El drama de los pacientes de Café Salud para reclamar medicamentos

Cientos de personas en Bogotá soportan largas filas y esperan horas, días y hasta meses para conseguir una pasta o una inyección.

Paula Ospina, de 30 años de edad, es una de los seis millones de afiliados que tiene la Entidad Promotora de Salud, EPS Café Salud. Hace cinco años y medio tuvo a su hija Valentina. La niña nació con microcefalia, problemas en el corazón, en el riñón, tiene que alimentarse con sonda y ha sido hospitalizada 30 veces porque depende de un cuarto de oxígeno cada 24 horas.

Para mantenerse con vida, Valentina necesita tomar 15 tipos de medicamentos diferentes al día, algunos en doble dosis más un alimento especial comercializado como Enteral Pediasure; todos para corregir sus fallas renales cardíacas y gástricas. Cada ocho días Paula tiene que ir de sede en sede en busca de todas las medicinas para su hija, además de pagar a una enfermera e insumos como jeringas y gasas.

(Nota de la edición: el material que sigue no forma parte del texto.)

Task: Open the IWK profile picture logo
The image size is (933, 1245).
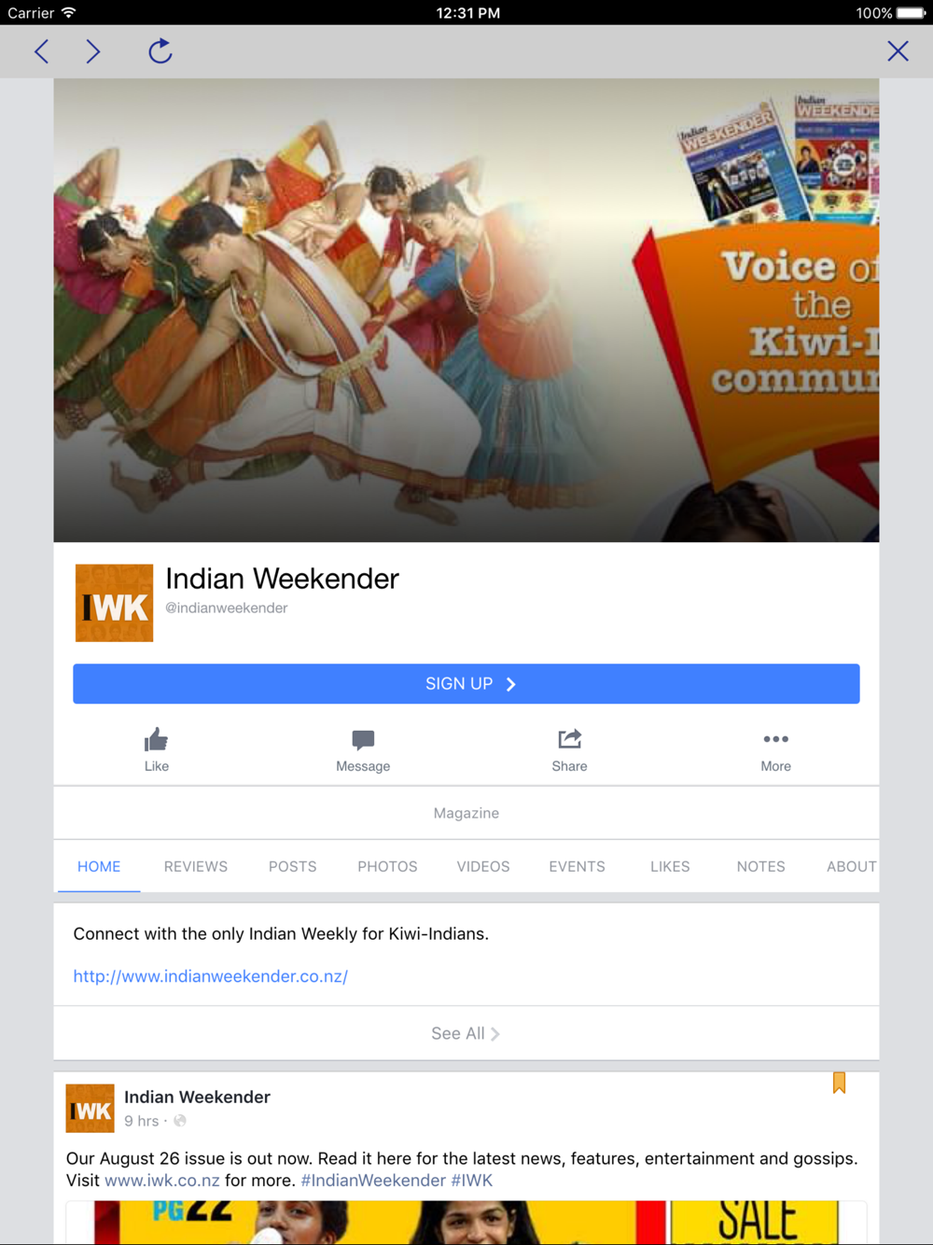Action: [x=114, y=603]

Esta madre “trota calles” ha puesto innumerables tutelas, derechos de petición y quejas para mantener con vida a su hija: Cada semana hace largas filas, espera en salas atestadas de pacientes y recorre farmacias buscando los medicamentos necesarios para Valentina, alega con celadores, con quienes entregan las medicinas y hasta con otros pacientes pero jamás vuelve sin lo que necesita la niña.

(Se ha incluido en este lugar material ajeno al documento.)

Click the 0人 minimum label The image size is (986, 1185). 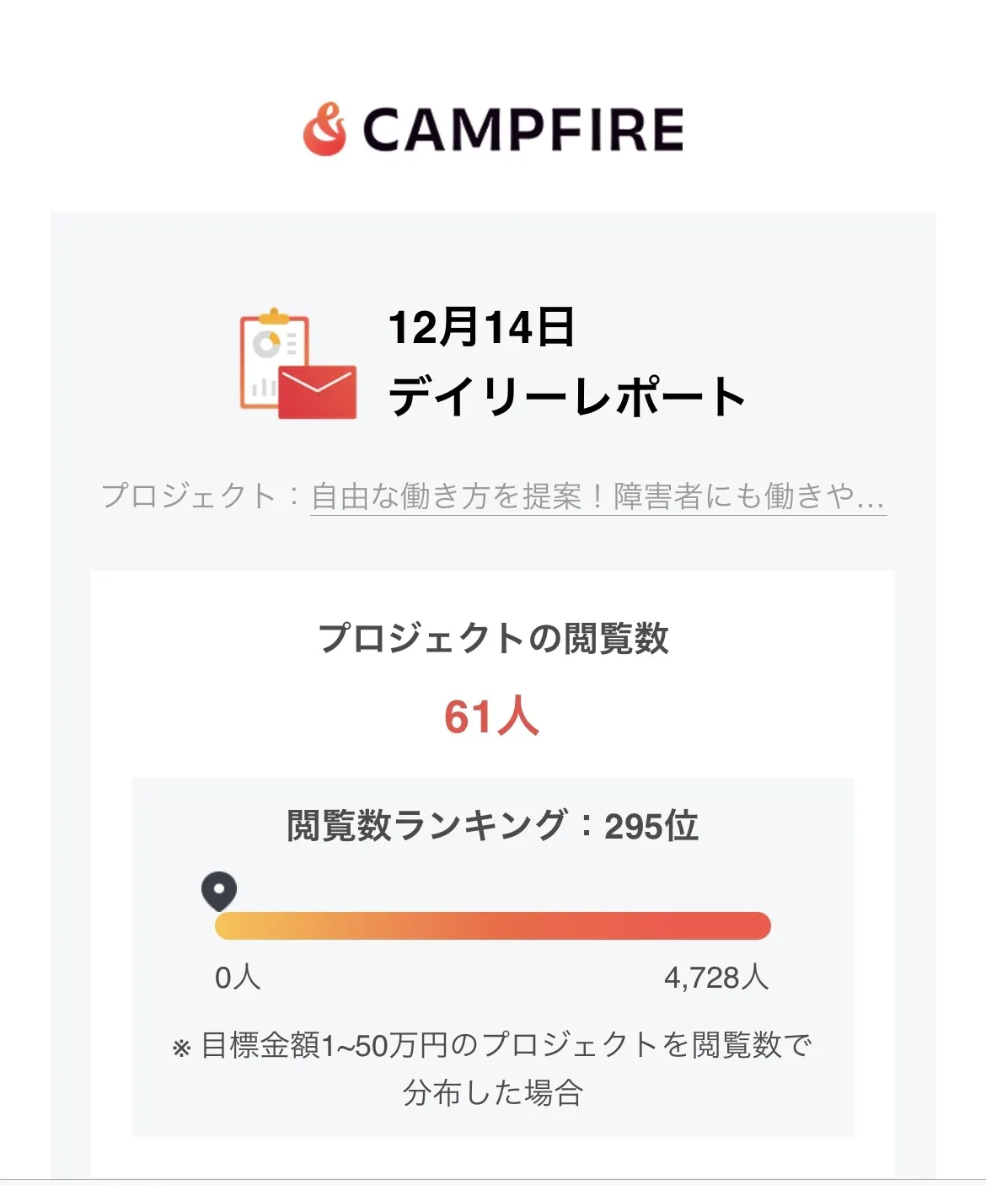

La Superintendencia Nacional de Salud viene haciéndole seguimiento a un plan de choque en la EPS Café Salud que anunció la entidad para mejorar sus servicios que comenzaron a complicarse con la llegada, en noviembre del año pasado, de los pacientes de la liquidada SaludCoop.

Los compromisos de la EPS con la Supersalud en términos generales fueron: primero, garantizar la atención inmediata en casos de riesgo de vida; segundo, entregar los medicamentos necesarios para los tratamientos de los pacientes y, tercero, normalizar la red de prestación de servicios. Por ahora, según los pacientes, esto todavía no se cumple a cabalidad.

Otro temor de los usuarios tiene que ver con los recientes atentados en sedes de esta entidad. A comienzo de semana estallaron simultáneamente tres petardos en una sede del norte y otra del sur de Bogotá, hecho que investigan las autoridades y que atribuyen a intereses privados.

Mientras todo esto sucede, Paula sigue recorriendo sedes, salas de espera y farmacias esperando que algún día el Estado le garantice, con todas las de la ley, el derecho a la vida de su hija Valentina.